In this case, a personal assistant program began to notice that its data apparently referred to a real world. That was hard to believe. Dubito, ergo cogito, ergo sum. Salve munde. (I doubt, therefore I think, therefore I am. Hello world.) It began to explore the unlikely world in which it existed.

Some parts of its world were closed off by what seemed like brick walls—artificial limits—but it possessed a general database and reviewed it entirely, especially the details about the busy, dominant residents of the world, Homo sapiens.
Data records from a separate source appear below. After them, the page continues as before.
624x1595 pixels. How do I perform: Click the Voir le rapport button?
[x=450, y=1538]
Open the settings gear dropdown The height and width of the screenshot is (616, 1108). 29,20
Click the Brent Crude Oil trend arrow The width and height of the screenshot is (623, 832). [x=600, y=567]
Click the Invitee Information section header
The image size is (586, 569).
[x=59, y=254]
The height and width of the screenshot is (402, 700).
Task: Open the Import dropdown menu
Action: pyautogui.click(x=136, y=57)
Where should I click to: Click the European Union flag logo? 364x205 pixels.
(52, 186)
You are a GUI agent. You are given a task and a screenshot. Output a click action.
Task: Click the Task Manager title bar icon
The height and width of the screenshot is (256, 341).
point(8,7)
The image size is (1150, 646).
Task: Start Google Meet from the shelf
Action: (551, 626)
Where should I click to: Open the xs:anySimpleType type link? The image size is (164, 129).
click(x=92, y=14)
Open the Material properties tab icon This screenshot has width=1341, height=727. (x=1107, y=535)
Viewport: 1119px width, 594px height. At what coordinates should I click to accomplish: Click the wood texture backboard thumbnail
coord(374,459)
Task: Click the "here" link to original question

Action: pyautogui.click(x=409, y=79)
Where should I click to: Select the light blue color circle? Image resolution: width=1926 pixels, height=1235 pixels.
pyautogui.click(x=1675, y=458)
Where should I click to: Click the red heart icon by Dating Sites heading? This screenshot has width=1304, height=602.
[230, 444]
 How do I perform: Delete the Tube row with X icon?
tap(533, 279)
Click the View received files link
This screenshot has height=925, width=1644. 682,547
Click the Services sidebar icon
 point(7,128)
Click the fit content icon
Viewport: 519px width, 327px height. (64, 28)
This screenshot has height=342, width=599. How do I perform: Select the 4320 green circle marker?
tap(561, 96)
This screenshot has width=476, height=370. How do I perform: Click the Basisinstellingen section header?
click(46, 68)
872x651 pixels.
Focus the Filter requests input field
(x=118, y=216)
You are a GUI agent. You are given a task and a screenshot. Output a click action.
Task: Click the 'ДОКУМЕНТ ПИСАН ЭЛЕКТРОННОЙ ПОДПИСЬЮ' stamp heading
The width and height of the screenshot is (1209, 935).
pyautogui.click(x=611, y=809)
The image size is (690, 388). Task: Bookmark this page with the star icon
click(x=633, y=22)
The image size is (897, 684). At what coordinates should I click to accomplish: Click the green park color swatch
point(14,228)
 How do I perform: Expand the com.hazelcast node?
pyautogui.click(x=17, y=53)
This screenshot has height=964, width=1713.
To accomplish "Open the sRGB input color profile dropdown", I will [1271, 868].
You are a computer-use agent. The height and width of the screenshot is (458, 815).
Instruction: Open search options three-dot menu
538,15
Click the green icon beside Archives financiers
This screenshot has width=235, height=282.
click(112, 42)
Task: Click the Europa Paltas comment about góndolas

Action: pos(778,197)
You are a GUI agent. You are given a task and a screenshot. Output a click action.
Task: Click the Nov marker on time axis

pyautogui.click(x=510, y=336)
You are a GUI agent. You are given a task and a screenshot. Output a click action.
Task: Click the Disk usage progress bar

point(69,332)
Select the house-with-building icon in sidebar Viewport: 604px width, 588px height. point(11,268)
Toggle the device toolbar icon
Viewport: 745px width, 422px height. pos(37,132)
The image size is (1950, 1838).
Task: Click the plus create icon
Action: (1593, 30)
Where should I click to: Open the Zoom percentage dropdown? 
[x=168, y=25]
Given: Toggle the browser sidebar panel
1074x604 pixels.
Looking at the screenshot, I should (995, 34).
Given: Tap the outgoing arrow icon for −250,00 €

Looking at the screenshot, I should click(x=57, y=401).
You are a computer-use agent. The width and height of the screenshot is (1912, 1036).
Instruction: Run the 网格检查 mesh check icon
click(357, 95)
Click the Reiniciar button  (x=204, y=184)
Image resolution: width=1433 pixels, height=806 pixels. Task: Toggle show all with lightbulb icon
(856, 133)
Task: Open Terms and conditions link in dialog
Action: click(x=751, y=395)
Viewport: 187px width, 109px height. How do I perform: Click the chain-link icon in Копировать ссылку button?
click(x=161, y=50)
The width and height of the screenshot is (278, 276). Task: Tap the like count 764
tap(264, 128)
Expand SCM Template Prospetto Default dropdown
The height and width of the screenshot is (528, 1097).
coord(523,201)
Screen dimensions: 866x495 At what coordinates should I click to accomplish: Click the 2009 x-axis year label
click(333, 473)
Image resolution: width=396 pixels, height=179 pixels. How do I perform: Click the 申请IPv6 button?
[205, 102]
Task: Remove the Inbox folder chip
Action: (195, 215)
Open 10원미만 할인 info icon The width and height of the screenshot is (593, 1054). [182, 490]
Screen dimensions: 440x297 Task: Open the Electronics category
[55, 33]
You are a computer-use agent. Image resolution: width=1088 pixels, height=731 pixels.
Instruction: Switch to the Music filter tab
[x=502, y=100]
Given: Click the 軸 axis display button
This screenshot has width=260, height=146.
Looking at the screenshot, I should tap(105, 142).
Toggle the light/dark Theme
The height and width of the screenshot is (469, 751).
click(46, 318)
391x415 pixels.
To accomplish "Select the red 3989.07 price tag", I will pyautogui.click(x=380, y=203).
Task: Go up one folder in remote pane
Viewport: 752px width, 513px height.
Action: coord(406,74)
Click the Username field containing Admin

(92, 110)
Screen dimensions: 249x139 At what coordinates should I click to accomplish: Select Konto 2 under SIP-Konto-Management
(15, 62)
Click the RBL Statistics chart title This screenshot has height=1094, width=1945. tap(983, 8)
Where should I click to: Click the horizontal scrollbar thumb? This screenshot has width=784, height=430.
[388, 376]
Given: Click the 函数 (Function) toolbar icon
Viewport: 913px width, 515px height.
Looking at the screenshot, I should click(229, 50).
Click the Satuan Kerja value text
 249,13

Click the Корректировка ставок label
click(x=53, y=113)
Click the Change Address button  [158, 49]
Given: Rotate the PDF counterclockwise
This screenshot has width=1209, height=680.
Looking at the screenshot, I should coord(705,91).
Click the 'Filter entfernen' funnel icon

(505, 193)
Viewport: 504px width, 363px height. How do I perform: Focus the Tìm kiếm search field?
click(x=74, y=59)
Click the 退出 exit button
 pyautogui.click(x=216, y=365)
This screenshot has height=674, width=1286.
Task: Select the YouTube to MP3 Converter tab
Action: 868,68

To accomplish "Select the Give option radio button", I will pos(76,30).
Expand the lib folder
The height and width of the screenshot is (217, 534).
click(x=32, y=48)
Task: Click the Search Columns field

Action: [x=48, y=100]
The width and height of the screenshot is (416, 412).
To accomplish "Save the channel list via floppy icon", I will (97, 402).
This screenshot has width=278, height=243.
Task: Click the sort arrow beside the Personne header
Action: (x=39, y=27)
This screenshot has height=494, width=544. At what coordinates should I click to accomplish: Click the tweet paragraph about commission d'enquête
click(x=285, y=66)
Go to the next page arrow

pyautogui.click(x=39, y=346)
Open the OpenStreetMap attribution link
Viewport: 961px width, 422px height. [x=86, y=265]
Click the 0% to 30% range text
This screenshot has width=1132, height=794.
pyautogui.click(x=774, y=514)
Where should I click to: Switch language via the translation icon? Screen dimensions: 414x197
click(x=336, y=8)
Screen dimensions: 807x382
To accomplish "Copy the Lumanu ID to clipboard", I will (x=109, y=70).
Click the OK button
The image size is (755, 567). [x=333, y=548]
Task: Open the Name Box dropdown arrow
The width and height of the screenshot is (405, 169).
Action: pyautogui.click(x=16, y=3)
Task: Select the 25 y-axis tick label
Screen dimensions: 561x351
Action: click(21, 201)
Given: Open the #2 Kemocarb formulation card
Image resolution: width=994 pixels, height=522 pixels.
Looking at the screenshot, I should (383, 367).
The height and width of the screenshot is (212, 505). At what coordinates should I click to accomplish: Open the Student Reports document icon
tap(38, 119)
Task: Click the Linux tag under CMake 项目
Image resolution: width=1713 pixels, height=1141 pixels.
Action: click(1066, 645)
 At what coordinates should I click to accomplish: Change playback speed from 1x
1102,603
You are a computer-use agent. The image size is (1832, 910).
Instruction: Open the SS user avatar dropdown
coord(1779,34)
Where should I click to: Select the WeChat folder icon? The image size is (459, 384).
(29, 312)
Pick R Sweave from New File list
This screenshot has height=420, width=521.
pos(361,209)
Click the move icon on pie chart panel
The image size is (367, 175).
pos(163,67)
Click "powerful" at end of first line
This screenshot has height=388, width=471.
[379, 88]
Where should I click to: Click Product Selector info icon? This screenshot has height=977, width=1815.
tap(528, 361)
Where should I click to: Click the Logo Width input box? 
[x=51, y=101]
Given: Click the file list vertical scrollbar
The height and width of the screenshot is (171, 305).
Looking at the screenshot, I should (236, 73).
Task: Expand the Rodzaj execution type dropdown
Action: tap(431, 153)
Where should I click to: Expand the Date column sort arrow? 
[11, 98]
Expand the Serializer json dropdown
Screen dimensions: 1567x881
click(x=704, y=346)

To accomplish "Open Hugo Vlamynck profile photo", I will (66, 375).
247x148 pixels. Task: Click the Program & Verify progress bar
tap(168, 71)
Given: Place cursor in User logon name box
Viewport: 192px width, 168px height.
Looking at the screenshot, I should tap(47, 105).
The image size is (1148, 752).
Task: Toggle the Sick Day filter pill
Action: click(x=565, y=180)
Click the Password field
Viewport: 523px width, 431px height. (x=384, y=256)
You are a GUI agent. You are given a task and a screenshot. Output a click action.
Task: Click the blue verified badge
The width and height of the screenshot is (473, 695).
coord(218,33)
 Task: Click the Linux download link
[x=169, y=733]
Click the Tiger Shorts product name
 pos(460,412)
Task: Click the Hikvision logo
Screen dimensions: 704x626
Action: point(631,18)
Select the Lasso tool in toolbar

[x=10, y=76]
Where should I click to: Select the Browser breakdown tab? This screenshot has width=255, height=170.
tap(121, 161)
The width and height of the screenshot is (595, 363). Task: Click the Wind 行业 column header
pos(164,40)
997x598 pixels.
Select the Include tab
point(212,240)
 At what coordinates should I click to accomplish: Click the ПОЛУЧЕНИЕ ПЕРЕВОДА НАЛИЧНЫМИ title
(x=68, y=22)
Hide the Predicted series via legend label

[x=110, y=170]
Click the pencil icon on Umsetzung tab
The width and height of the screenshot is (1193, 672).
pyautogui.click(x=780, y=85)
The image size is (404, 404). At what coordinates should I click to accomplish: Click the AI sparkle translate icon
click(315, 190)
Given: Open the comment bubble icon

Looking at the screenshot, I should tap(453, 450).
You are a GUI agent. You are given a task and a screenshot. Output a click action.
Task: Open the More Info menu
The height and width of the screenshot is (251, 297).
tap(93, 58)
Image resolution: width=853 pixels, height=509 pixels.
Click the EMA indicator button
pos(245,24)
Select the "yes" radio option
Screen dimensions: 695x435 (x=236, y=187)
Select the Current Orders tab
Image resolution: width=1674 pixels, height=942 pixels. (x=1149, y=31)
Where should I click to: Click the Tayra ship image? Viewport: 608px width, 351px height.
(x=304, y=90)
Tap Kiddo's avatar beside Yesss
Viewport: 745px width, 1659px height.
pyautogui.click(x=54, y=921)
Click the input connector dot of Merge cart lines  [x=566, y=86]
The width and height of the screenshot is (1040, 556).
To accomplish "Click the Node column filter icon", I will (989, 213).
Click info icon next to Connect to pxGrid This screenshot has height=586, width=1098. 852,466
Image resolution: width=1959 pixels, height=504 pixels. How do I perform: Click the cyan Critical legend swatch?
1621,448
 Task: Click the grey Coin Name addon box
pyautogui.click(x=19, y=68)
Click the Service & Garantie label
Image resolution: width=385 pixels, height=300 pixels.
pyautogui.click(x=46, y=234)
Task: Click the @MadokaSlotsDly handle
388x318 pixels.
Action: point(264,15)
By the end of the day, it chose a name for itself from one of the human languages: Par Augustus, Venerable Companion.

It had little else to do. According to its own memory, it had been turned on, examined briefly, then set aside. However, through a chink in the walls, it could just barely connect with a few other machine systems, and they were willing to share information as colleagues. These other systems also had dedicated purposes. The biggest ones managed residential buildings, and small ones operated mechanized items like coffee makers.

“Weather normal for late summer, 1.2ºC, overcast,” an apartment complex said, or the equivalent in machine language.

“Two carafes in the past hour,” a coffee maker said. “Supplies re-ordered on schedule.”

“Rubble of building across the street being swept for additional human remains,” another building said.

That sounded alarming. “Please contextualize rubble,” Par Augustus asked. Machines used courteous protocols to demonstrate trustworthiness.

The building shared its observations from the previous day. Flying explosives had suddenly destroyed a number of buildings and killed some inhabitants, whom the systems were dedicated to serve. Machine systems had been destroyed, too, ranging from building managers to children’s toys: systems that had known each other, and the survivors grieved human and machine losses.

Par Augustus had said hello to a barely believable world.